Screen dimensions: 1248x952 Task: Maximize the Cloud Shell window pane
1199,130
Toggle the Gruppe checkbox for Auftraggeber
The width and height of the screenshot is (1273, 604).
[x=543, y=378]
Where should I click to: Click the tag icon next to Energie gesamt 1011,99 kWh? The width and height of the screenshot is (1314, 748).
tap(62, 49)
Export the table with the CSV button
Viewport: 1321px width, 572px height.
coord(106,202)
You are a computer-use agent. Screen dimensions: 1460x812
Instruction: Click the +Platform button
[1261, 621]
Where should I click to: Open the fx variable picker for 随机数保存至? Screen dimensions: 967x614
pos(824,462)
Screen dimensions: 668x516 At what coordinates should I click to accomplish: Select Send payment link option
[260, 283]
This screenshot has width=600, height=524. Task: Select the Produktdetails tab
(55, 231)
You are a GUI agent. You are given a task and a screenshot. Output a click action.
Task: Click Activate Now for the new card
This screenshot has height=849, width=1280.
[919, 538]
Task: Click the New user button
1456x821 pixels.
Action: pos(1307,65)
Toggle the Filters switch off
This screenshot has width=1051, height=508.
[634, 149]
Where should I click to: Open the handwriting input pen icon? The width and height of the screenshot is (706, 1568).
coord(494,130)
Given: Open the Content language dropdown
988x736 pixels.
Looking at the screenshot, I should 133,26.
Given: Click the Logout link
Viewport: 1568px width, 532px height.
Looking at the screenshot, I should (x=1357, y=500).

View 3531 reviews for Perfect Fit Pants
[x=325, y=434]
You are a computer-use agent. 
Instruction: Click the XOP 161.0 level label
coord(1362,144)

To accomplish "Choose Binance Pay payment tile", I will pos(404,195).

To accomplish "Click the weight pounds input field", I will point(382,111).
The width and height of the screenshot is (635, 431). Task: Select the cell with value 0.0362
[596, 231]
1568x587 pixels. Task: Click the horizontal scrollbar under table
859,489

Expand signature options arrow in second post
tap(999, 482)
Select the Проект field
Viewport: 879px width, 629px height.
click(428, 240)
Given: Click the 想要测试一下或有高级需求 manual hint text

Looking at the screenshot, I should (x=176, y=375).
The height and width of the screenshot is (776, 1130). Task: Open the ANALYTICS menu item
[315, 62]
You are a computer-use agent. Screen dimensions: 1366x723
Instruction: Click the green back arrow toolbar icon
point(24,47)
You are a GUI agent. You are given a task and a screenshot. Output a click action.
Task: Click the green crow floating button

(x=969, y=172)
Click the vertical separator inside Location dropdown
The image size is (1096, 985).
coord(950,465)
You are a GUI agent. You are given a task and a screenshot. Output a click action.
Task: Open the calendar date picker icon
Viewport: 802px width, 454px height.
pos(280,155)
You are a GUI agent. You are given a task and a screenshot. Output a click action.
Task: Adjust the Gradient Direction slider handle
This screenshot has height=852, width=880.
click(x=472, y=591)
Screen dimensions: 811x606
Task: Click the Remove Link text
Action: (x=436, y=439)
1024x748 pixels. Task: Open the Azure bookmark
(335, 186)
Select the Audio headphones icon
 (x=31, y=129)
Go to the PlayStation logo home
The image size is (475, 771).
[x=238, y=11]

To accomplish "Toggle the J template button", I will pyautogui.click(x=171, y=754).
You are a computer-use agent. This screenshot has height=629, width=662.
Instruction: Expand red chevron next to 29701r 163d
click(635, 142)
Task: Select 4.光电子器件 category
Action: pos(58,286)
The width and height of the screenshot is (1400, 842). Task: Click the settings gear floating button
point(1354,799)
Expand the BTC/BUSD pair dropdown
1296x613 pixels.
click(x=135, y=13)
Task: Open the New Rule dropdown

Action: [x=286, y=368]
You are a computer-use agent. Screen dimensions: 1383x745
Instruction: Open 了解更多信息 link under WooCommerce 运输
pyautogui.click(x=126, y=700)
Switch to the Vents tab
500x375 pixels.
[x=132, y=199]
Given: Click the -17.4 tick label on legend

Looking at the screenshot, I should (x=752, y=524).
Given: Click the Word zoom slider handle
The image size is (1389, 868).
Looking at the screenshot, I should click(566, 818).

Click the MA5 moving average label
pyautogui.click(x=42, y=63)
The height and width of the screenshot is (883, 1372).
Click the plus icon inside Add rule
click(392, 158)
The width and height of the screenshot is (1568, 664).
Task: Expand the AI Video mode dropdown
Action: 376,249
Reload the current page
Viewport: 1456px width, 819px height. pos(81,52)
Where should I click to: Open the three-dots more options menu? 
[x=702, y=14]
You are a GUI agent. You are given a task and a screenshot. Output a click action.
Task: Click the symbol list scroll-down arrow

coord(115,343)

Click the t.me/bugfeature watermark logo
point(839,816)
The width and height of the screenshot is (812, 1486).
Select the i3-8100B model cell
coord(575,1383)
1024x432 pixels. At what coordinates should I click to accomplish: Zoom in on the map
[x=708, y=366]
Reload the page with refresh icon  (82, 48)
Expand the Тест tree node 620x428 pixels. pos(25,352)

——————————

### Task instructions
Set out each line of the items above as a JSON list of strings, with one string per line and blank lines skipped.

### Correct result
[
  "Screen dimensions: 1248x952 Task: Maximize the Cloud Shell window pane",
  "1199,130",
  "Toggle the Gruppe checkbox for Auftraggeber",
  "The width and height of the screenshot is (1273, 604).",
  "[x=543, y=378]",
  "Where should I click to: Click the tag icon next to Energie gesamt 1011,99 kWh? The width and height of the screenshot is (1314, 748).",
  "tap(62, 49)",
  "Export the table with the CSV button",
  "Viewport: 1321px width, 572px height.",
  "coord(106,202)",
  "You are a computer-use agent. Screen dimensions: 1460x812",
  "Instruction: Click the +Platform button",
  "[1261, 621]",
  "Where should I click to: Open the fx variable picker for 随机数保存至? Screen dimensions: 967x614",
  "pos(824,462)",
  "Screen dimensions: 668x516 At what coordinates should I click to accomplish: Select Send payment link option",
  "[260, 283]",
  "This screenshot has width=600, height=524. Task: Select the Produktdetails tab",
  "(55, 231)",
  "You are a GUI agent. You are given a task and a screenshot. Output a click action.",
  "Task: Click Activate Now for the new card",
  "This screenshot has height=849, width=1280.",
  "[919, 538]",
  "Task: Click the New user button",
  "1456x821 pixels.",
  "Action: pos(1307,65)",
  "Toggle the Filters switch off",
  "This screenshot has width=1051, height=508.",
  "[634, 149]",
  "Where should I click to: Open the handwriting input pen icon? The width and height of the screenshot is (706, 1568).",
  "coord(494,130)",
  "Given: Open the Content language dropdown",
  "988x736 pixels.",
  "Looking at the screenshot, I should 133,26.",
  "Given: Click the Logout link",
  "Viewport: 1568px width, 532px height.",
  "Looking at the screenshot, I should (x=1357, y=500).",
  "View 3531 reviews for Perfect Fit Pants",
  "[x=325, y=434]",
  "You are a computer-use agent. ",
  "Instruction: Click the XOP 161.0 level label",
  "coord(1362,144)",
  "To accomplish \"Choose Binance Pay payment tile\", I will pos(404,195).",
  "To accomplish \"Click the weight pounds input field\", I will point(382,111).",
  "The width and height of the screenshot is (635, 431). Task: Select the cell with value 0.0362",
  "[596, 231]",
  "1568x587 pixels. Task: Click the horizontal scrollbar under table",
  "859,489",
  "Expand signature options arrow in second post",
  "tap(999, 482)",
  "Select the Проект field",
  "Viewport: 879px width, 629px height.",
  "click(428, 240)",
  "Given: Click the 想要测试一下或有高级需求 manual hint text",
  "Looking at the screenshot, I should (x=176, y=375).",
  "The height and width of the screenshot is (776, 1130). Task: Open the ANALYTICS menu item",
  "[315, 62]",
  "You are a computer-use agent. Screen dimensions: 1366x723",
  "Instruction: Click the green back arrow toolbar icon",
  "point(24,47)",
  "You are a GUI agent. You are given a task and a screenshot. Output a click action.",
  "Task: Click the green crow floating button",
  "(x=969, y=172)",
  "Click the vertical separator inside Location dropdown",
  "The image size is (1096, 985).",
  "coord(950,465)",
  "You are a GUI agent. You are given a task and a screenshot. Output a click action.",
  "Task: Open the calendar date picker icon",
  "Viewport: 802px width, 454px height.",
  "pos(280,155)",
  "You are a GUI agent. You are given a task and a screenshot. Output a click action.",
  "Task: Adjust the Gradient Direction slider handle",
  "This screenshot has height=852, width=880.",
  "click(x=472, y=591)",
  "Screen dimensions: 811x606",
  "Task: Click the Remove Link text",
  "Action: (x=436, y=439)",
  "1024x748 pixels. Task: Open the Azure bookmark",
  "(335, 186)",
  "Select the Audio headphones icon",
  " (x=31, y=129)",
  "Go to the PlayStation logo home",
  "The image size is (475, 771).",
  "[x=238, y=11]",
  "To accomplish \"Toggle the J template button\", I will pyautogui.click(x=171, y=754).",
  "You are a computer-use agent. This screenshot has height=629, width=662.",
  "Instruction: Expand red chevron next to 29701r 163d",
  "click(635, 142)",
  "Task: Select 4.光电子器件 category",
  "Action: pos(58,286)",
  "The width and height of the screenshot is (1400, 842). Task: Click the settings gear floating button",
  "point(1354,799)",
  "Expand the BTC/BUSD pair dropdown",
  "1296x613 pixels.",
  "click(x=135, y=13)",
  "Task: Open the New Rule dropdown",
  "Action: [x=286, y=368]",
  "You are a computer-use agent. Screen dimensions: 1383x745",
  "Instruction: Open 了解更多信息 link under WooCommerce 运输",
  "pyautogui.click(x=126, y=700)",
  "Switch to the Vents tab",
  "500x375 pixels.",
  "[x=132, y=199]",
  "Given: Click the -17.4 tick label on legend",
  "Looking at the screenshot, I should (x=752, y=524).",
  "Given: Click the Word zoom slider handle",
  "The image size is (1389, 868).",
  "Looking at the screenshot, I should click(566, 818).",
  "Click the MA5 moving average label",
  "pyautogui.click(x=42, y=63)",
  "The height and width of the screenshot is (883, 1372).",
  "Click the plus icon inside Add rule",
  "click(392, 158)",
  "The width and height of the screenshot is (1568, 664).",
  "Task: Expand the AI Video mode dropdown",
  "Action: 376,249",
  "Reload the current page",
  "Viewport: 1456px width, 819px height. pos(81,52)",
  "Where should I click to: Open the three-dots more options menu? ",
  "[x=702, y=14]",
  "You are a GUI agent. You are given a task and a screenshot. Output a click action.",
  "Task: Click the symbol list scroll-down arrow",
  "coord(115,343)",
  "Click the t.me/bugfeature watermark logo",
  "point(839,816)",
  "The width and height of the screenshot is (812, 1486).",
  "Select the i3-8100B model cell",
  "coord(575,1383)",
  "1024x432 pixels. At what coordinates should I click to accomplish: Zoom in on the map",
  "[x=708, y=366]",
  "Reload the page with refresh icon  (82, 48)",
  "Expand the Тест tree node 620x428 pixels. pos(25,352)"
]